Friday, November 19, 2010

Without Darkness, You'd Never See the Stars...

As I'm emerging from my weird three-month cocoon of work, grief, love, and life itself - I'm having a hard time "getting back to normal". It occurred to me this morning, that this is my new normal. My husband and I lost a very good friend in Ben, but thank you to Ben for giving me Kate-E, her sister Laura, and so many of his very good friends who have all come together to bond in our grief and in the loss of such an amazing human being. You were never a stranger to Ben, within 5 minutes - you were his friend.
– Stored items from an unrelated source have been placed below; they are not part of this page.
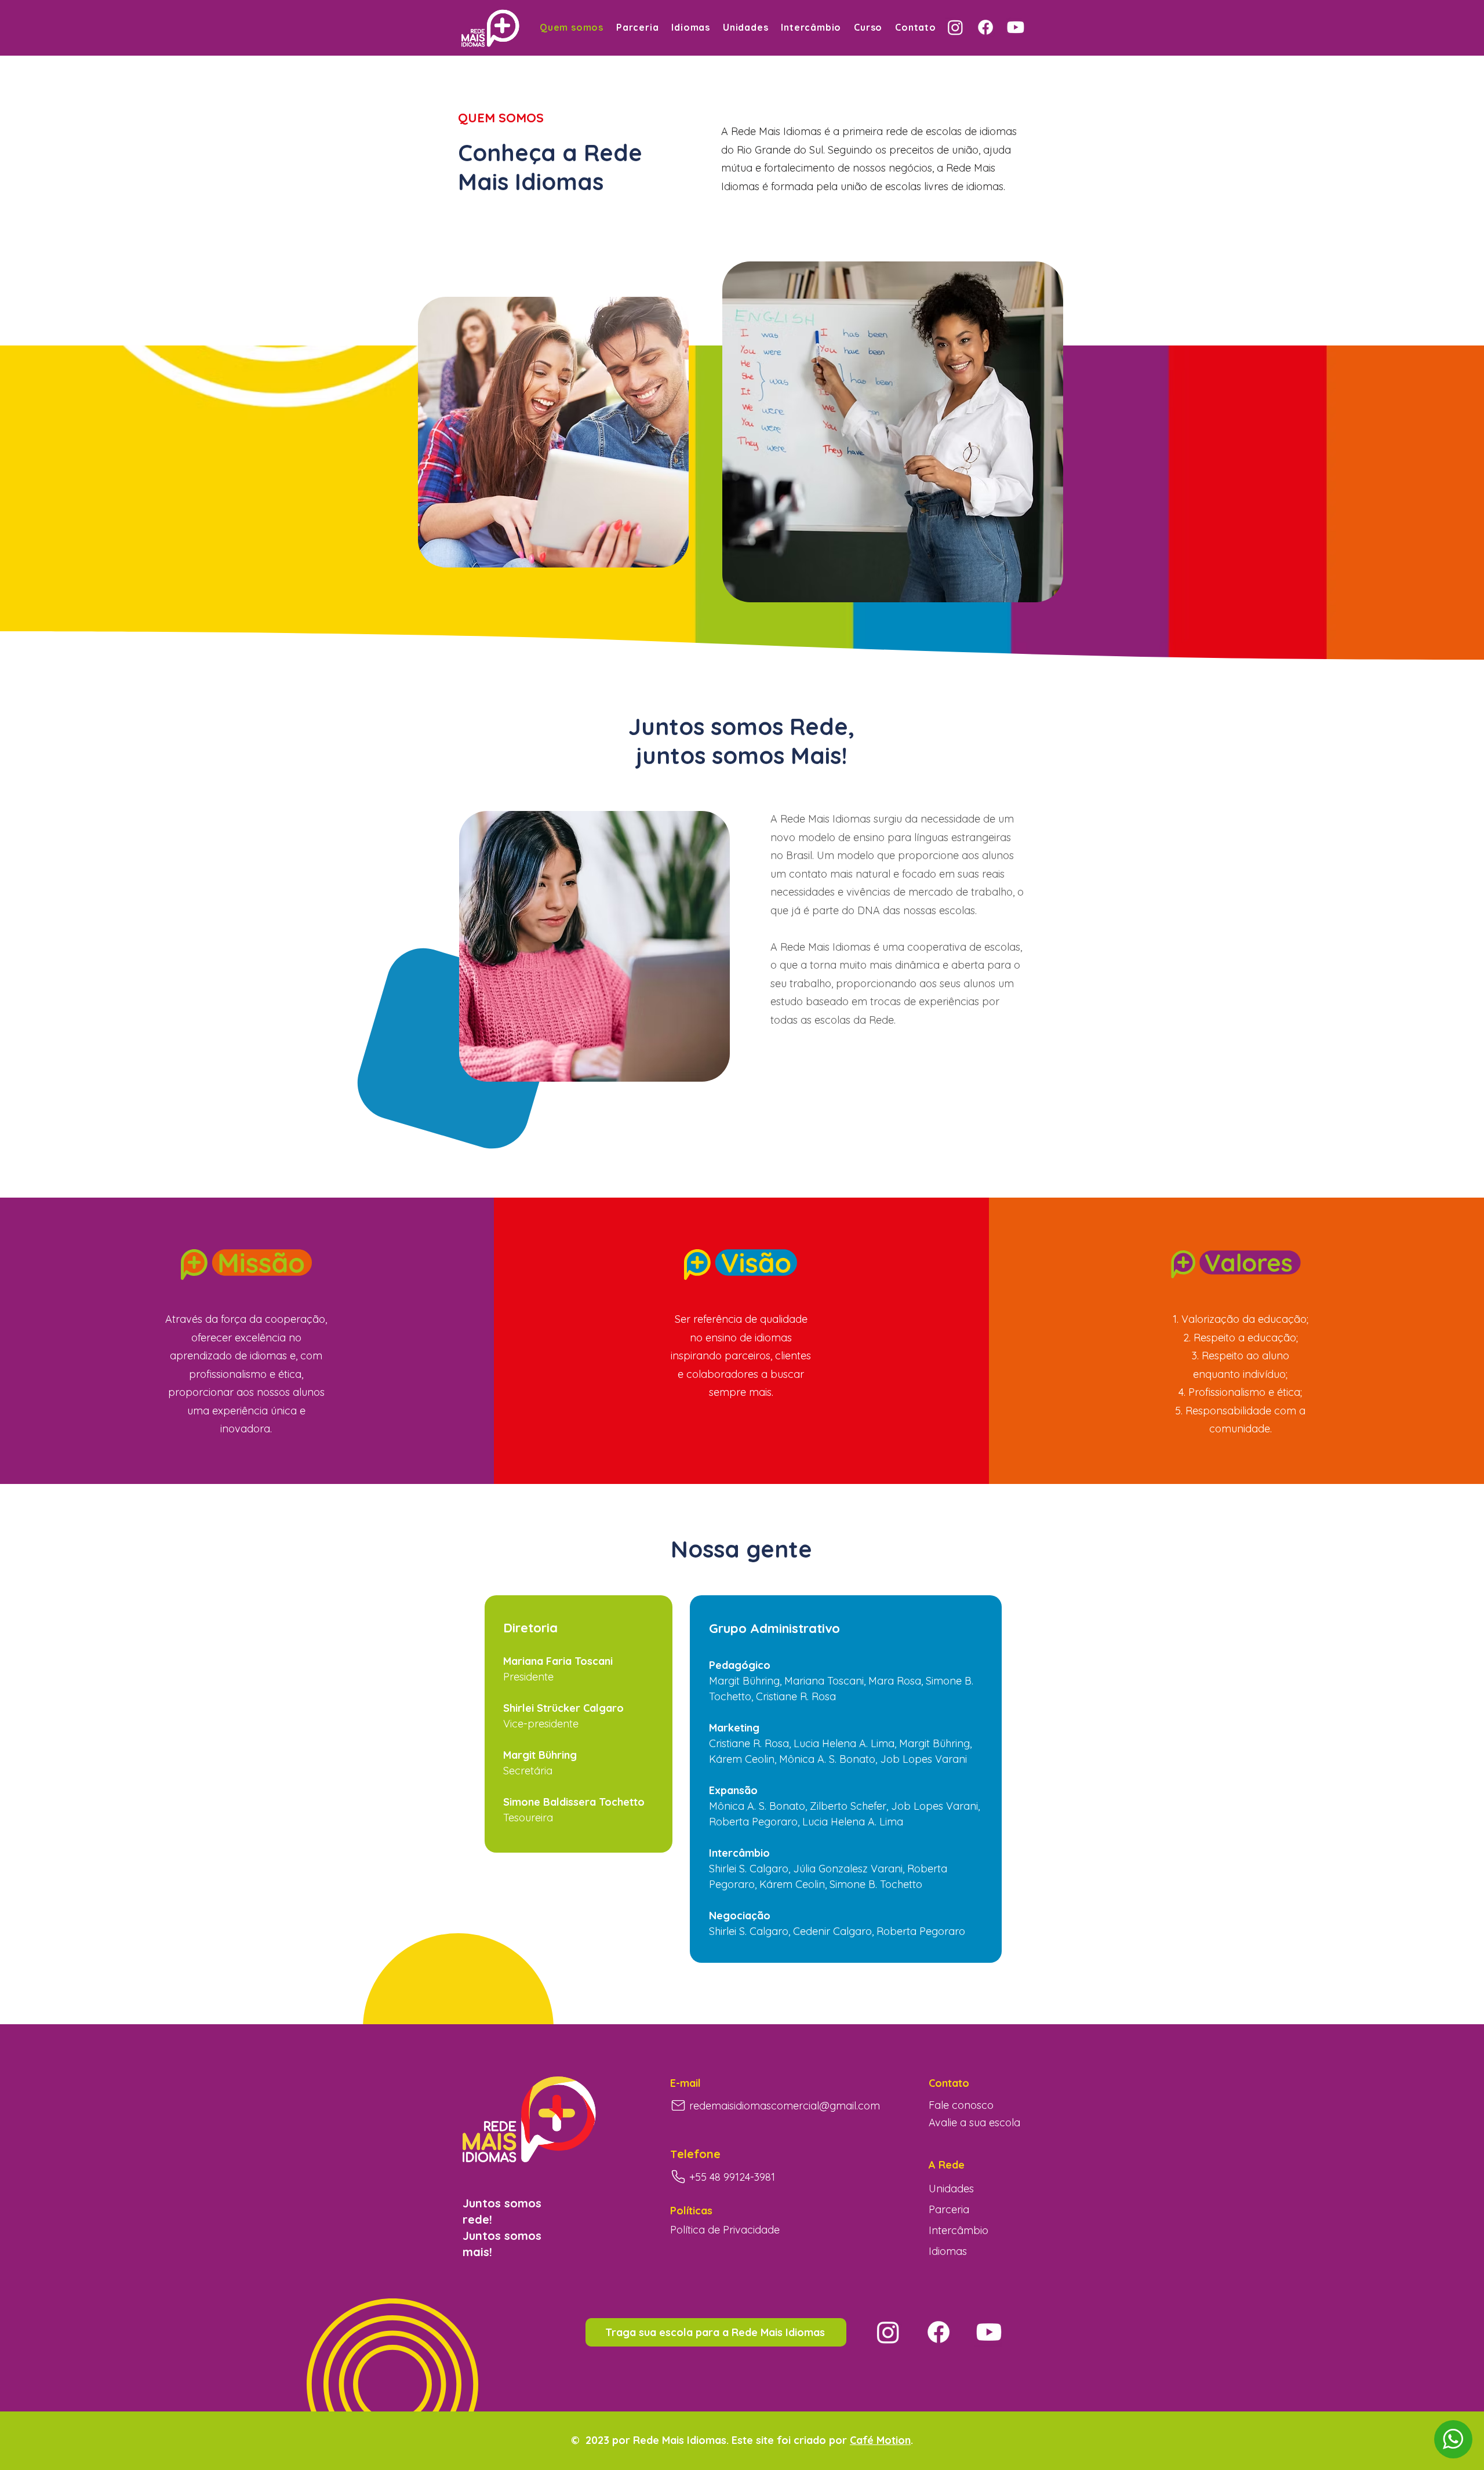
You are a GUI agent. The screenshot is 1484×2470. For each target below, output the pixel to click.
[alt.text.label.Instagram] (955, 27)
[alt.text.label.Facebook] (985, 27)
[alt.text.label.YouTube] (1015, 27)
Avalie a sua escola (974, 2122)
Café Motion (880, 2440)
We should all be so lucky to have been one.

I am finally halfway through my first month of being uninjured at Crossfit and I have to admit, my thirty year old body is a little rougher around the edges and slower to heal than my twenty year old body. However, I have a beautiful thirty year old soul - and even on the days when my jeans are snug, and running hurts so badly that I want to just stop - I am thankful for it.
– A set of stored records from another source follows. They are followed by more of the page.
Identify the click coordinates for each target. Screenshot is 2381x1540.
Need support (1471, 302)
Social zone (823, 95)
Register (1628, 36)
The end of the year and the holidays always brings to mind changes and the resolutions of a new year. I've made a few already - I want to run a mile 5 times a week to get over my utter and complete hatred of running. Most importantly, I want to be kind, and warm. I've been working on this one for awhile (thank you again, Ben). I make cookies for my trash guys and package them up and put them out with the cans every Wednesday. Because they are helpful to me, and I want to thank them for it. Some might argue - they're just doing their job. I remember saying when I worked at Dell that you never got kudos for "just doing your job"- but maybe you should. My lovely friend Dana is a stay-at-home mom of two. I give her mental kudos every day, as someone who gets super irritated when my dog gets needy - I absolutely could not do her job. She deserves the kudos and the cookies too. Maybe sometimes we just need to tell people that we admire what they do - or give them a big thank you for making your life better, no matter how they do it.

I've already decided to sign back up for the I Am Crossfit challenge again this year. I was injured halfway through it last year, and though I limped my way through it - I am determined to emerge victorious this year. I will be running, and finish with my arms in the air and my head held high - proud of DOING something I wasn't even sure i THOUGHT I could do.

A lesson for life - half of it is just showing up and being there.

1 comment:

  1. Kel! I am crying!!! Thank you for your sweet encouragement - it means so much!!!

    Your mom is the only stay-at-home mom I ever knew. Often I think back on the many memories I have of being at your house (which was always way more fun than being at mine!) and am amazed that the house was always clean, there were kids running around all the time, she gardened, and she drove us around North OC all the time... I can't fathom how she did it and I hope to do it as well as she.

    As for you, dear friend, I am proud of you! You do what you set your mind to do. I admire your dedicated friendship, strong work ethic, your devotion to Aaron, and many achievements. I am sure you will be running a mile day merely because it's your stated goal. That stops me in my tracks. You are a woman of your word, which is such a rare thing these days.

    Keep it up! Can't wait to see what's next on your horizon! Love you!!